The Magic 8-Ball Story
by DarkWriter00
Summary: A turtle with an attitude, a fast-talking rectangular stone, and a large happy idiot of a carnivorous plant interact with me, the Narrator, over a sarcastic and magical 8-Ball toy. Before that, I feel I must go over some things about these wacky characters… (Rated T for teen for language and some violence.)
1. Back-Story, Part One

DISCLAIMER: I only own my ideas; not the awesome characters, or the games. I'm not even affiliated with Nintendo. I'm not even claiming to be Andrew Raskins, Patrick TeNyenhuis, Steve Button, or any of the others who voiced for the hilarious short web animation series some of you guys may (or may not) remember known as Bowser's Kingdom. This is just for non-profit entertainment. Just for fun.

**I often don't write ridiculous stories like these, by the way. This is something different than the more serious stuff I normally do. It's also sort of based on some recent role-play writing I've done.

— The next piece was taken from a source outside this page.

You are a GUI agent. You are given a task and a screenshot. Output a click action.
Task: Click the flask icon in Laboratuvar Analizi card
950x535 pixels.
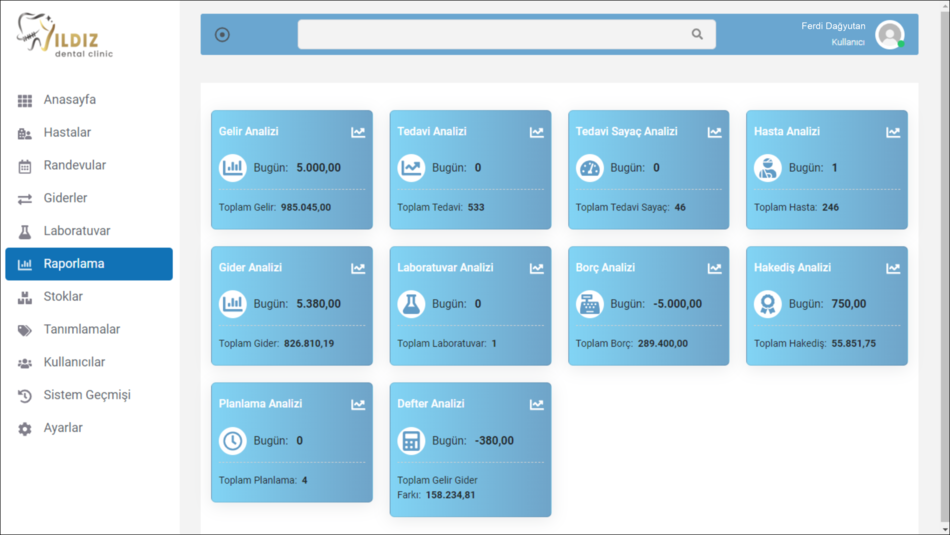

That would be why it's been a while since I uploaded any stories here at all… I hope reading this general Mario-related parody amuses you anyway, or at least _almost_ as much as it's amused me to write this.**

**Summary: A turtle with an attitude, a fast-talking rectangular rock, and a large happy idiot of a carnivorous plant join in and interact with the Narrator over a sarcastic, magical 8-Ball toy. Before that happens, the Narrator takes time to go over some things about these wacky characters…**

Back-Story, Part One: Introducing the Characters and Their Original World

This isn't your typical kind of story. Nope! Far from it! Looking for two heroic Italian brothers sworn to protect a beautiful blonde princess—and play tennis, race, play golf, and throw epic board game parties in their spare time?

You might as well look _elsewhere_, for this isn't _that_ kind of story. So, if you're not up for plunging into a very different perspective of other characters, then you are free to go.

I'll just wait here for particularly interested reader to come along.

…

Still here? Aha, I _seeeee_! So you _are_ interested to know this strange and wacky tale. Very well then; I'll share it.

Our trio who star in this story—an upright turtle, a big headed carnivorous plant, and a mid-sized stone who defied gravity and had a face-originally came from a world full of floating blocks with question marks that moved along the outside, round and round and round… Water pipes of various colors stuck up out of the ground like inanimate odd metal tree trunks with open round mouths. Lush green hills and other vegetation with small black eyes could be seen here and there. The fluffy clouds had eyes too. (Why _did_ they have eyes at all? For centuries, this has baffled historians and explorers who were bold and brave enough to look into this mystery… To this day, it's remained to be a mystery.)

Anyway, upon jumping under to hit these blocks with your head (durable hat or protective head gear required), there popped up red and white mushrooms that made you ten feet taller after eating them. They were this world's equivalent of steroids that you could get for _free_—if you knew which block had a Super Mushroom. (They probably tasted as nasty as the steroids on our world.)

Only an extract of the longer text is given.